The Guyana government on Thursday announced that it will honor prominent historian, political activist and academic, Dr. Walter Rodney, nearly 41 years after he was assassinated in the country.
Attorney General and Minister of Legal Affairs, Anil Nandlall, in a statement to the National Assembly, said efforts will be taken to change key details on Rodney’s death certificate and make his gravesite a national monument.
Nandlall said the actions follow a request by Rodney’s family, his wife, children and brother, to bring a level of closure.
He said although “this son of Guyana” was known and respected throughout the world for his academic accomplishments, scholarship and activism, his death certificate described him as “unemployed’’.
“This historical wrong will be corrected and the death certificate will be corrected to read ‘Professor’ instead of ‘unemployed’.”
The 38-year-old Rodney was killed on June 13, 1980, by a bomb that had been placed in his car.His brother, Donald Rodney, who was injured in the explosion, said that a sergeant in the Guyana Defence Force, named Gregory Smith, had given Walter the bomb that killed him. After the killing, Smith fled to French Guiana, where he died in 2002.
In April this year, the Court of Appeal, set aside the conviction that linked the 69-year-old Donald Rodney to the assassination of his brother.
The Court of Appeal also set aside the 18-month sentence for possession of explosives against Rodney, said to have been the only eyewitness to assassination of his brother, who was the co-leader of the Working People’s Alliance (WPA).
In 2014, a Commission of Inquiry declared that Rodney’s death was not a misadventure but rather an assassination and the Attorney General told legislators that the death certificate will be amended to delete the words ‘’misadventure’’ as the cause of death.
The Rodney Gravesite and Memorial are currently being managed collaboratively between the Rodney family and the National Trust but the government intends to have it declared a National Monument to fall fully under the administration of the National Trust.
Nandlall told the National Assembly that one of the greatest tragedies from Rodney’s death is the loss of his scholarship to the people of Guyana.
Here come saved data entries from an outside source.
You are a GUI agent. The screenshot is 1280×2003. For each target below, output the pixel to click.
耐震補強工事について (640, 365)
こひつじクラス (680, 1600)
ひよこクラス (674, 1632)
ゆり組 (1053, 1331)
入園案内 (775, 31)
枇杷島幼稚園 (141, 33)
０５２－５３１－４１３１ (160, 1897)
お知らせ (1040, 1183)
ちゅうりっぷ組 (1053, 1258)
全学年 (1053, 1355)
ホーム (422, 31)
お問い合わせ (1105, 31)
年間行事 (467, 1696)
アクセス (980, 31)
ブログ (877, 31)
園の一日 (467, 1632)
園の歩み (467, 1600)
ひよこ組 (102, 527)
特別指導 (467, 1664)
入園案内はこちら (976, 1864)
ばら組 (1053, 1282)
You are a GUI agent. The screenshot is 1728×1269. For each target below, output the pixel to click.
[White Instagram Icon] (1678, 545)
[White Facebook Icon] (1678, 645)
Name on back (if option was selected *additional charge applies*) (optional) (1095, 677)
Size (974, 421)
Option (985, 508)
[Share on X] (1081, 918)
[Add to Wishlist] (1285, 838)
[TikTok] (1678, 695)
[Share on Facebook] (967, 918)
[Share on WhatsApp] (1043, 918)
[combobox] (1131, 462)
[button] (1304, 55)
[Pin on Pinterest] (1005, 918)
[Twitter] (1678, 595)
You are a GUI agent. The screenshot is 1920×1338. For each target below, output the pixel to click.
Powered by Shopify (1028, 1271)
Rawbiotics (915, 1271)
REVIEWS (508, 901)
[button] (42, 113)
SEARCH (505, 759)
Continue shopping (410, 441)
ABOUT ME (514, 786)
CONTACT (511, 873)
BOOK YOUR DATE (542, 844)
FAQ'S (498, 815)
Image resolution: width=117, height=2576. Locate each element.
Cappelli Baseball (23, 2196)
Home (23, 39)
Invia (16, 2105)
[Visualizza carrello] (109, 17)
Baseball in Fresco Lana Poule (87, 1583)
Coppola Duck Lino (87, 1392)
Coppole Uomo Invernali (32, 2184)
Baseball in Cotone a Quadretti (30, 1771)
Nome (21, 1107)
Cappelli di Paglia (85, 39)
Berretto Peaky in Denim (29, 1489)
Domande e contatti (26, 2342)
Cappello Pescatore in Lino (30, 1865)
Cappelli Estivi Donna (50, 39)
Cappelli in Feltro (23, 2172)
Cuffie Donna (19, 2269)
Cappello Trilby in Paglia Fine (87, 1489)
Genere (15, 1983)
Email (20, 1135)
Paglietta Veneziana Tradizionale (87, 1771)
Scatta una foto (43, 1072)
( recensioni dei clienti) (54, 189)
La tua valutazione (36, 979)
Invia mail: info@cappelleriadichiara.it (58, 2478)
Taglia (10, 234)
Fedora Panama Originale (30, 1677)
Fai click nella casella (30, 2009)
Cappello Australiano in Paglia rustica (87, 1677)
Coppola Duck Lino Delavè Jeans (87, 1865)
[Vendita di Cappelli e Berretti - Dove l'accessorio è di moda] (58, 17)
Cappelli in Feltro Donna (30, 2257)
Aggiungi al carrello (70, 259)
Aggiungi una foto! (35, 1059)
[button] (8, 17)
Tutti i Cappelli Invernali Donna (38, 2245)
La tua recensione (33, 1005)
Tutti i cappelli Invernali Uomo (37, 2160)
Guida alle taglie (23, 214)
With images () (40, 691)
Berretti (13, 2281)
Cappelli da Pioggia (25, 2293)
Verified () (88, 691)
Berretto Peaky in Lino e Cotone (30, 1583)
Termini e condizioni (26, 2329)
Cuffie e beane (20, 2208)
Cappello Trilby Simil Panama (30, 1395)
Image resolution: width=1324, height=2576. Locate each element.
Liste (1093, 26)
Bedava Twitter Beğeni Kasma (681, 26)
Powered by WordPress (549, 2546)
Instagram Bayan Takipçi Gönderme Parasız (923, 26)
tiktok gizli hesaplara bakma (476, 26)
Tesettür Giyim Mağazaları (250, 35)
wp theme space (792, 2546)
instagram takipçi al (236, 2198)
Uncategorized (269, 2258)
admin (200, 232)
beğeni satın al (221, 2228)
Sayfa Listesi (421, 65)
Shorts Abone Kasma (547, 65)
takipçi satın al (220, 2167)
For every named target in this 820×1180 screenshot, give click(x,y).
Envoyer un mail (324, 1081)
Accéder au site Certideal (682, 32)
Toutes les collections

He said to this end, the books he wrote will be placed on the national syllabus by the Ministry of Education and in the hands of primary and secondary school students across Guyana. Additionally, his other major works, including, A History of the Guyanese Working People, Guyanese Sugar Plantations in the late Nineteenth Century, and How Europe Underdeveloped Africa, shall be made available to the library of the University of Guyana.
The Walter Rodney Chair at the University of Guyana will also be re-established, Nandlall said, adding that every effort will be made to remove and expunge all public records that intimate any level of guilt or wrongdoing by Dr Walter Rodney in relation to the June 13, 1980 bombing.
“We have already begun and will continue our efforts to secure the record of the 2014 Commission of Inquiry. Those records will be digitised by our National Archives, recently renamed the Walter Rodney National Archives,” he added.